**EXERCISE DIRECTIONS:** Copy the listing from the line with "Screen dimensions: 623x436 How do I perform: Click the small" through the line with "coord(198,72)", swapping "label number" for "tag number" wherever it occurs and leaving everything else unchanged. Omit the pictures.

-- start --

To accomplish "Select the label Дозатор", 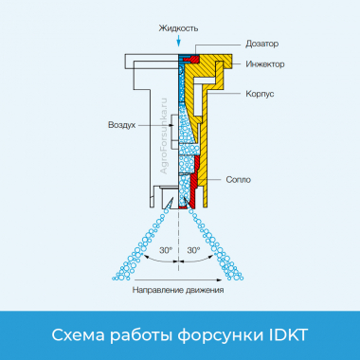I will [261, 45].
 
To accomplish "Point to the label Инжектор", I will [265, 63].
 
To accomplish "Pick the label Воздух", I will [122, 125].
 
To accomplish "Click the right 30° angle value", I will [193, 250].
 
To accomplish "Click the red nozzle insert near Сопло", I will [193, 189].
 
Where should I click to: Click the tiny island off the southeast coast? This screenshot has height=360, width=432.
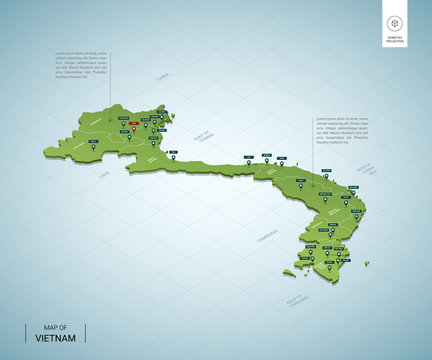[x=366, y=264]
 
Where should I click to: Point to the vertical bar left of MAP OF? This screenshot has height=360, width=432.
[x=26, y=333]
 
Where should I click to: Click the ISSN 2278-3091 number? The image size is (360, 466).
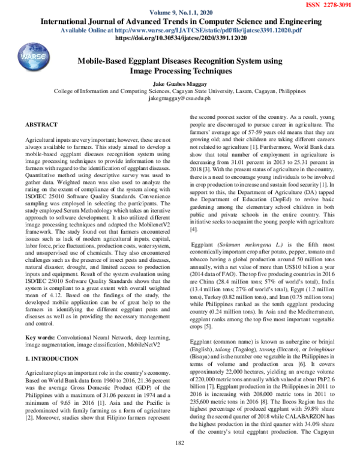coord(334,5)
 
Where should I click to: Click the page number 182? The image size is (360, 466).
coord(179,460)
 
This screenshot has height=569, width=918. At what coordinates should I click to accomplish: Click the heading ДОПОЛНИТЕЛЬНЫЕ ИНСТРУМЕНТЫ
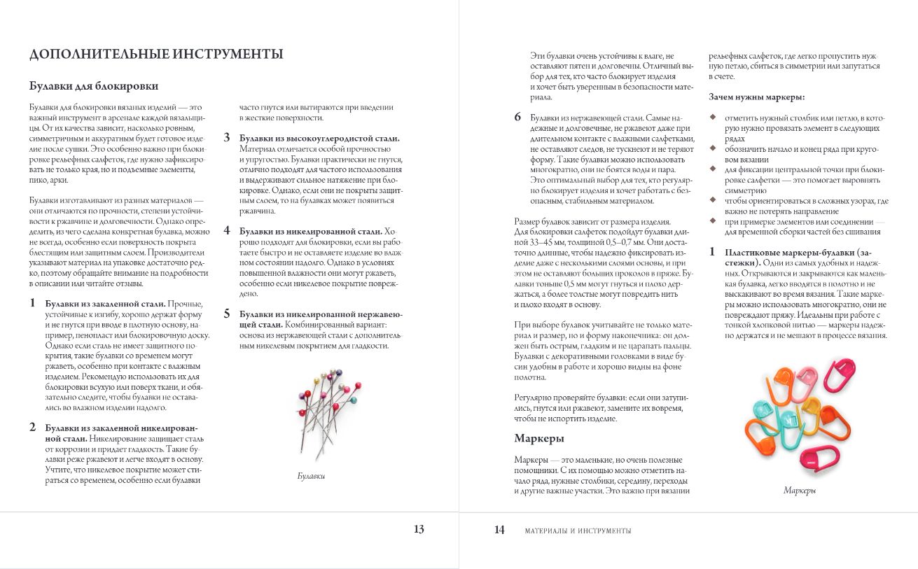[x=156, y=55]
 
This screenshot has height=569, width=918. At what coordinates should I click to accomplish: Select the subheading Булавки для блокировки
[x=93, y=86]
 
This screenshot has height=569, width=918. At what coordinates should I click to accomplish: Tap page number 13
[x=419, y=530]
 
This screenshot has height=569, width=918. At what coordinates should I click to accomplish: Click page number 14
[x=499, y=530]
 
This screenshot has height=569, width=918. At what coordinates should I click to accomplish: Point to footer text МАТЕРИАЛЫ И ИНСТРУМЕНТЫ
[x=578, y=531]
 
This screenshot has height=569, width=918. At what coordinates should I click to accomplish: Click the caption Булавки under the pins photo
[x=311, y=477]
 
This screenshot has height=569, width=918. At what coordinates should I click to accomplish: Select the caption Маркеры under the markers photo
[x=800, y=491]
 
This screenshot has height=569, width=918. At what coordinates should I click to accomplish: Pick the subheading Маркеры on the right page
[x=539, y=438]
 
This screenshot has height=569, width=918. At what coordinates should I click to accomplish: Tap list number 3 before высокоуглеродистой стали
[x=227, y=138]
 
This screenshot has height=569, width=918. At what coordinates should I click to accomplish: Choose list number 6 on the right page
[x=517, y=117]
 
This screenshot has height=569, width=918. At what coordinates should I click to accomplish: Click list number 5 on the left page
[x=227, y=314]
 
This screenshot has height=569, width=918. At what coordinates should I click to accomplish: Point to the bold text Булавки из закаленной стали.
[x=105, y=304]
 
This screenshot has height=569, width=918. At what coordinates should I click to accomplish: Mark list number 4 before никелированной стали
[x=227, y=230]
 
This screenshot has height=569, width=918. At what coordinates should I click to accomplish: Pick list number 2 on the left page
[x=32, y=426]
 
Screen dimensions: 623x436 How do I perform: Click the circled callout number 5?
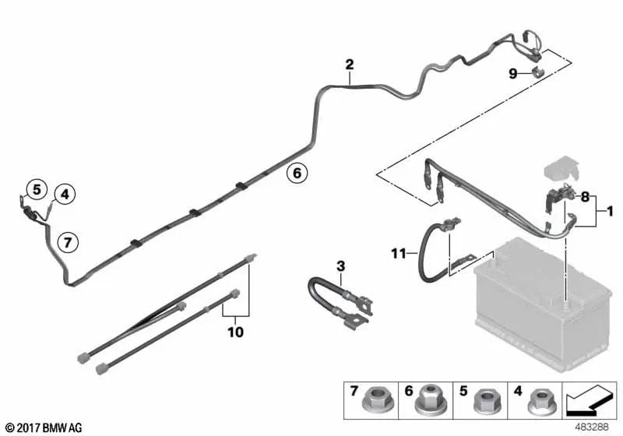(37, 189)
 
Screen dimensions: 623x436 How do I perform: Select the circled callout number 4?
(65, 194)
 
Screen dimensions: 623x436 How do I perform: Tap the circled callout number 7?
(68, 242)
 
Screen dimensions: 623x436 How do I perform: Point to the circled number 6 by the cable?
(297, 173)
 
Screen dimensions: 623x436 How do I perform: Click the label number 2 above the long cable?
(350, 65)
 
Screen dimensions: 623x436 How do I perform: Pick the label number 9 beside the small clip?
(513, 73)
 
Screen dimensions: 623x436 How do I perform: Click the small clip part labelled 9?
(537, 73)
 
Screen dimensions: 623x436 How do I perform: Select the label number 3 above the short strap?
(340, 266)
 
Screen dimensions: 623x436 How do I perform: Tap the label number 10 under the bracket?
(236, 332)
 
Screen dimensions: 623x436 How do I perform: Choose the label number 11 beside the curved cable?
(399, 253)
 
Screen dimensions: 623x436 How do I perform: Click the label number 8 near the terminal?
(585, 196)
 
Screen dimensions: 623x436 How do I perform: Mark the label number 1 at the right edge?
(610, 212)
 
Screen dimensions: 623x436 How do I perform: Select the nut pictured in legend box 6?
(430, 400)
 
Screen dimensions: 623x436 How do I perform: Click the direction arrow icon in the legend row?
(590, 400)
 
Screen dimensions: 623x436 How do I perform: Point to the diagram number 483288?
(592, 427)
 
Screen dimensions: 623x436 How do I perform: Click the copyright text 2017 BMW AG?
(50, 427)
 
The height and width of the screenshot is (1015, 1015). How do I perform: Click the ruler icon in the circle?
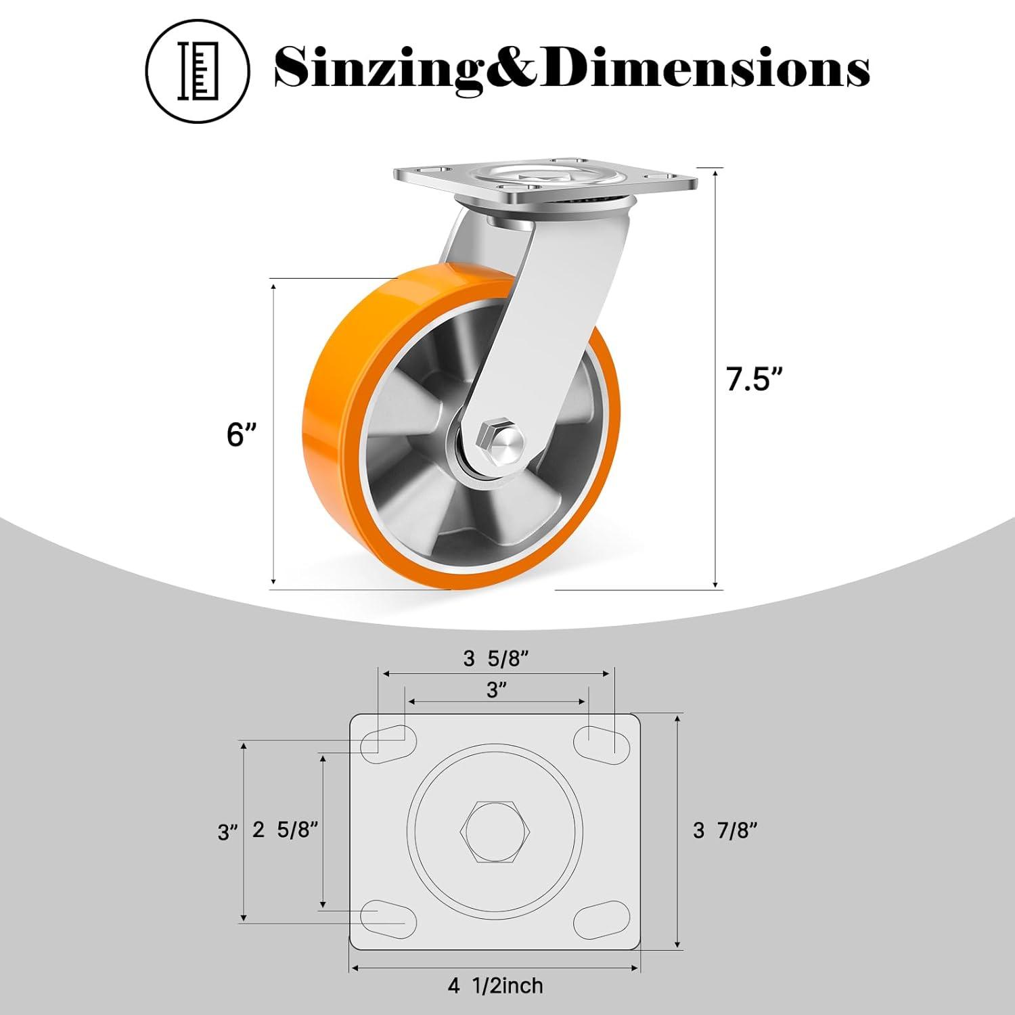coord(198,72)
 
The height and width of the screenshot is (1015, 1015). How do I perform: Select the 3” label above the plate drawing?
coord(497,690)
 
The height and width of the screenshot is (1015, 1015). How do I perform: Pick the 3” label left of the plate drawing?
coord(228,832)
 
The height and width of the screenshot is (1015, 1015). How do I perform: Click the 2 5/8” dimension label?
coord(285,830)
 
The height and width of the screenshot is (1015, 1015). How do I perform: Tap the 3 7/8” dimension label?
coord(725,830)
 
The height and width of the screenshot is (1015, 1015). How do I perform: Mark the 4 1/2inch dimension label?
coord(495,986)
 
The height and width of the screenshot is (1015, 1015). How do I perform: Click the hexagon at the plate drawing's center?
coord(496,832)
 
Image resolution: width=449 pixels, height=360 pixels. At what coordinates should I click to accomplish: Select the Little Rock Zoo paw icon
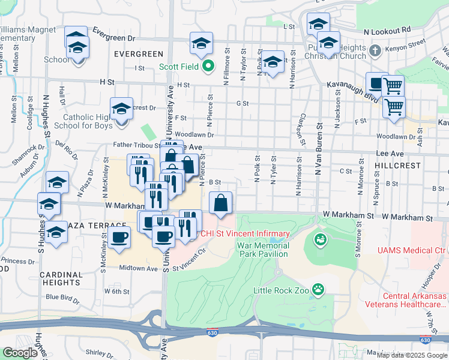point(319,290)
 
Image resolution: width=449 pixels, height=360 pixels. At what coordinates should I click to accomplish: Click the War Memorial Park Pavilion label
point(263,250)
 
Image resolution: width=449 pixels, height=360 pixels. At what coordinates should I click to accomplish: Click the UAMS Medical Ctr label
point(412,250)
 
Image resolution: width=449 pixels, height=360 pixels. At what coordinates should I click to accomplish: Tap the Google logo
point(20,352)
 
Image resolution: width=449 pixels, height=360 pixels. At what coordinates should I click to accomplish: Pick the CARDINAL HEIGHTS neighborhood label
point(61,278)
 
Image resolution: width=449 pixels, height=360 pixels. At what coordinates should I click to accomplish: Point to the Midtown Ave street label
point(138,268)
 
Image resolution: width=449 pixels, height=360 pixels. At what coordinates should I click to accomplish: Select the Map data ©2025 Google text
point(412,355)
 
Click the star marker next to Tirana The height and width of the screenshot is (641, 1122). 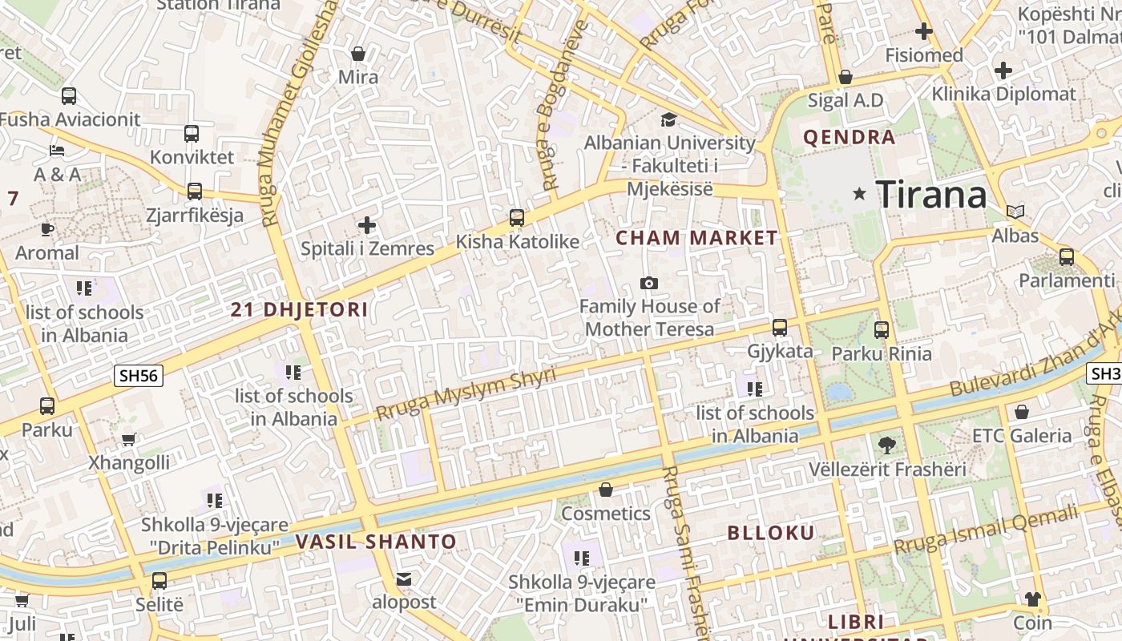(860, 193)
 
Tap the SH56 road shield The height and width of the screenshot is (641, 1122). (139, 376)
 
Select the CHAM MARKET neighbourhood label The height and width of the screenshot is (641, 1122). (696, 238)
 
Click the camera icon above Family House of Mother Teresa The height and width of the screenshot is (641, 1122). (649, 283)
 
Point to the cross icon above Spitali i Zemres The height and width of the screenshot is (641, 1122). (367, 225)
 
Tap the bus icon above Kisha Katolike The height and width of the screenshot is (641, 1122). (517, 217)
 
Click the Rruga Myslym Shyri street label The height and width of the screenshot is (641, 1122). (465, 393)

-- end --

**RESPONSE TO THE TASK:**
Screen dimensions: 623x436 How do I perform: Click the small clip part labelled 9?
(537, 73)
 
Screen dimensions: 623x436 How do I perform: Select the tag number 3 above the short strap?
(340, 266)
 
Screen dimensions: 623x436 How do I perform: Tap the tag number 10 under the bracket?
(236, 332)
 
Screen dimensions: 623x436 How do I perform: Choose the tag number 11 beside the curved cable?
(399, 253)
 
Screen dimensions: 623x436 How do I perform: Click the tag number 8 near the terminal?
(585, 196)
 
Screen dimensions: 623x436 How do I perform: Mark the tag number 1 at the right edge?
(610, 212)
 
Screen dimensions: 623x436 How do I perform: Select the nut pictured in legend box 6?
(430, 400)
 
Screen dimensions: 623x436 How do I perform: Click the direction arrow icon in the legend row?
(590, 400)
 
Screen dimensions: 623x436 How do I perform: Point to the diagram number 483288?
(592, 427)
 
Screen dimensions: 623x436 How do I perform: Click the copyright text 2017 BMW AG?
(50, 427)
 
The height and width of the screenshot is (1015, 1015). How do I perform: Click the ruler icon in the circle?
coord(198,72)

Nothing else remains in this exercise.